— BEGIN INFORMATION SUPPLIED —

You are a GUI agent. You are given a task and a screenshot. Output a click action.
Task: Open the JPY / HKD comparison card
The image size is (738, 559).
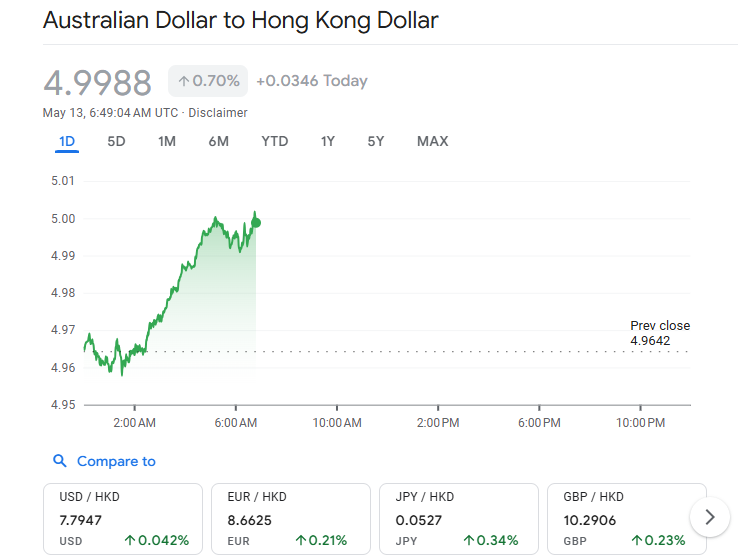tap(459, 519)
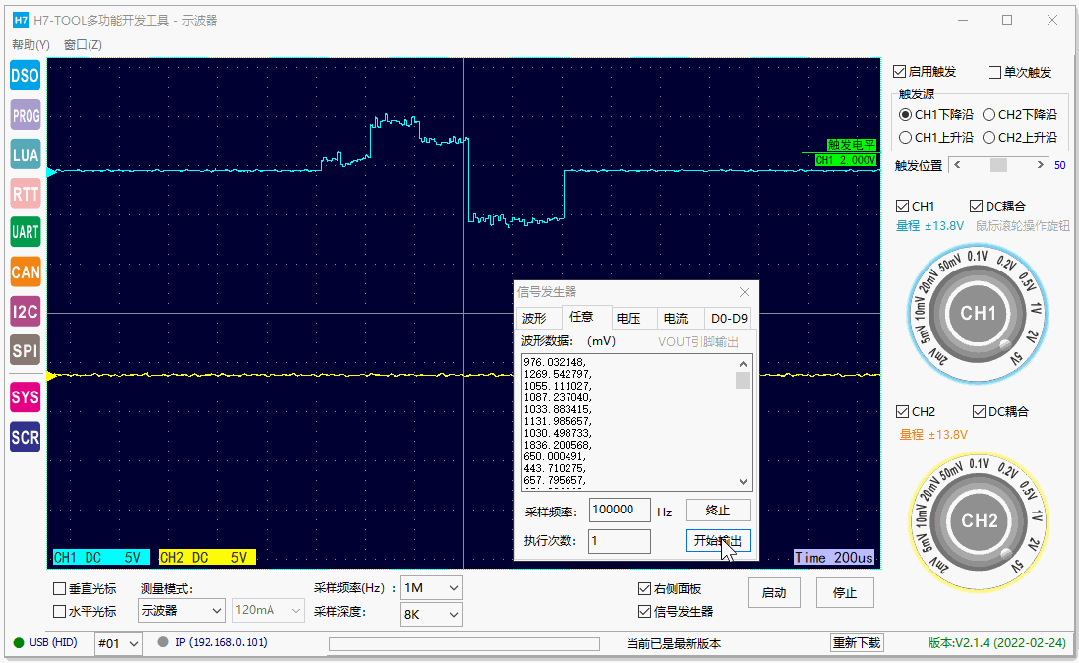The image size is (1079, 663).
Task: Toggle the 垂直光标 vertical cursor checkbox
Action: click(60, 588)
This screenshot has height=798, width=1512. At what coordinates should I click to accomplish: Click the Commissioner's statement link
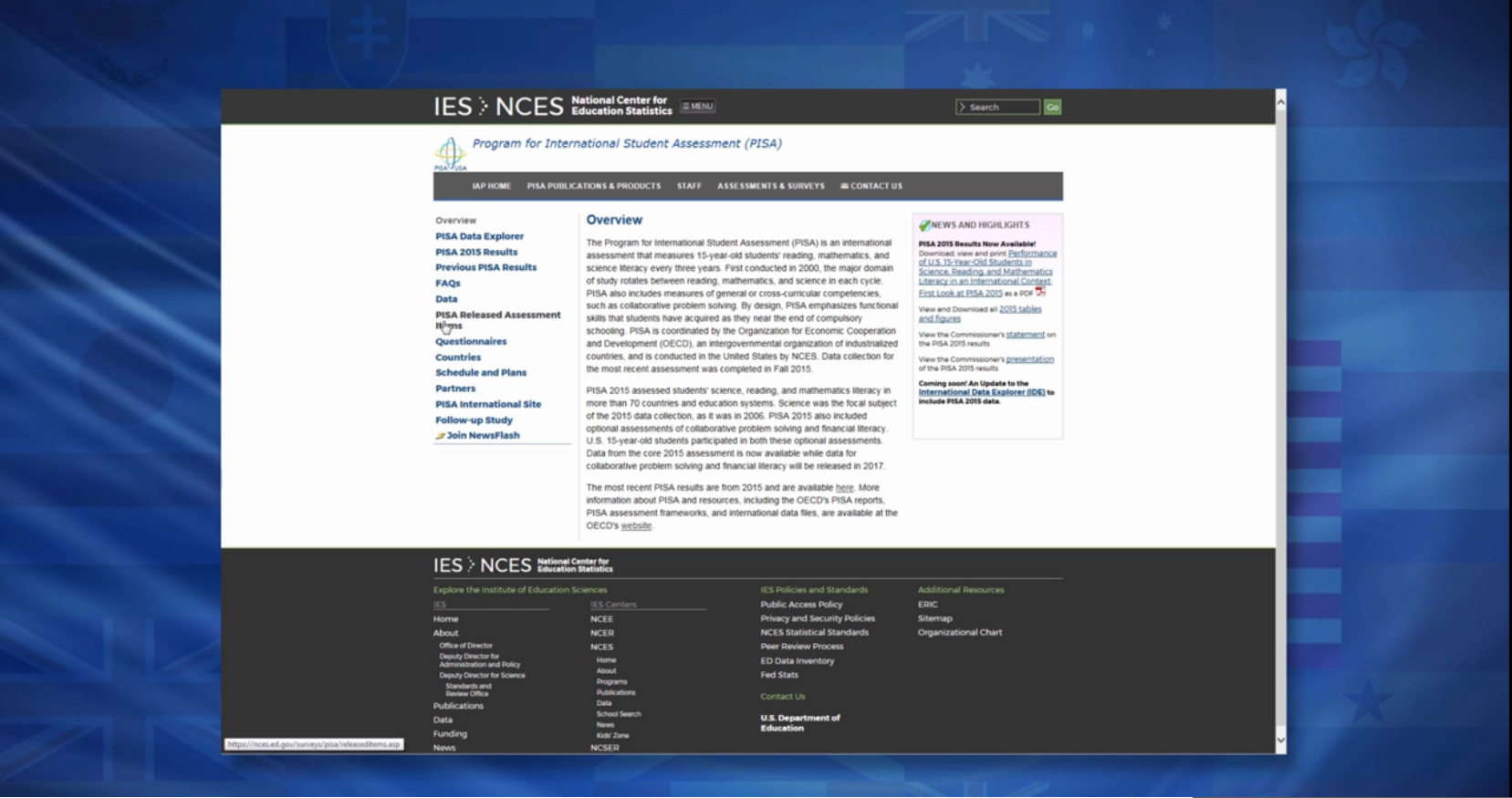(x=1025, y=335)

— END INFORMATION SUPPLIED —

Could you copy out the lines word for word, starting with the very first one and going on through the line with "Task: Toggle the", leaving out the pictures?

COMPLETED TASK:
You are a GUI agent. You are given a task and a screenshot. Output a click action.
Task: Open the JPY / HKD comparison card
The image size is (738, 559).
tap(459, 519)
The image size is (1079, 663).
Task: Toggle the 垂直光标 vertical cursor checkbox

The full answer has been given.